What the task asks:
In the pandas string methods reference below, which parameters are listed for `str.encode(encoding)`?

Provided passage:
Method	Description	Returns
`str.len()`	Length of string	int Series

s = pd.Series(['hello', 'world', 'python'])
print(s.str.len())  # 5, 5, 6

Encoding Methods¶

Method	Description	Parameters
`str.encode(encoding)`	Encode to bytes	`encoding`, `errors`
`str.decode(encoding)`	Decode from bytes	`encoding`, `errors`

s = pd.Series(['hello', 'world'])
encoded = s.str.encode('utf-8')
print(encoded)  # b'hello', b'world'

Checking Methods¶

Method	Description	Returns
`str.isalpha()`	All alphabetic	bool Series
`str.isalnum()`	All alphanumeric	bool Series
`str.isdigit()`	All digits	bool Series
`str.isnumeric()`	All numeric	bool Series
`str.isdecimal()`	All decimal	bool Series
`str.isspace()`	All whitespace	bool Series
`str.islower()`	All lowercase	bool Series
`str.isupper()`	All uppercase	bool Series
`str.istitle()`	Titlecase	bool Series

s = pd.Series(['hello', 'HELLO', 'Hello', '12345', 'hello123'])

Given data:
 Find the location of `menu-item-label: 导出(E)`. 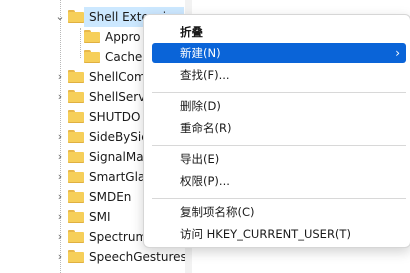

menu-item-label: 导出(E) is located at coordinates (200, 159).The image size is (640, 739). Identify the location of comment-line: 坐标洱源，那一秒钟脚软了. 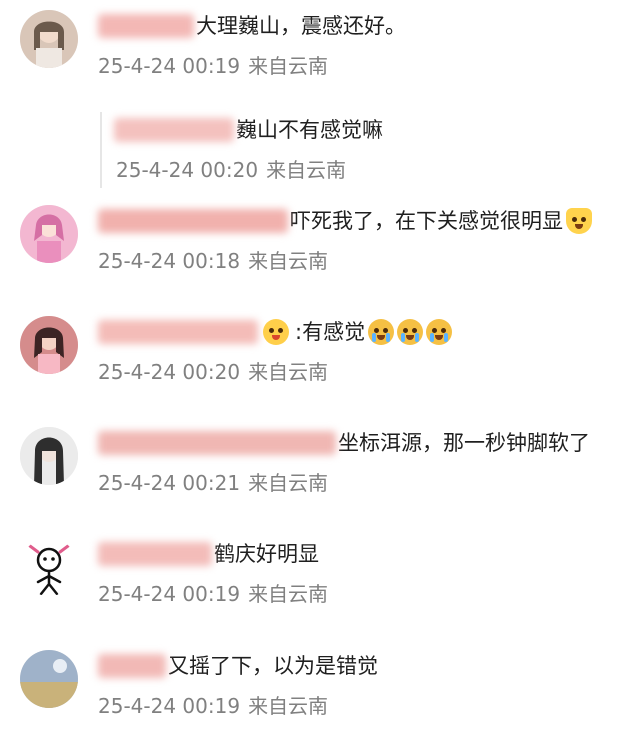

Written solution:
`encoding` and `errors`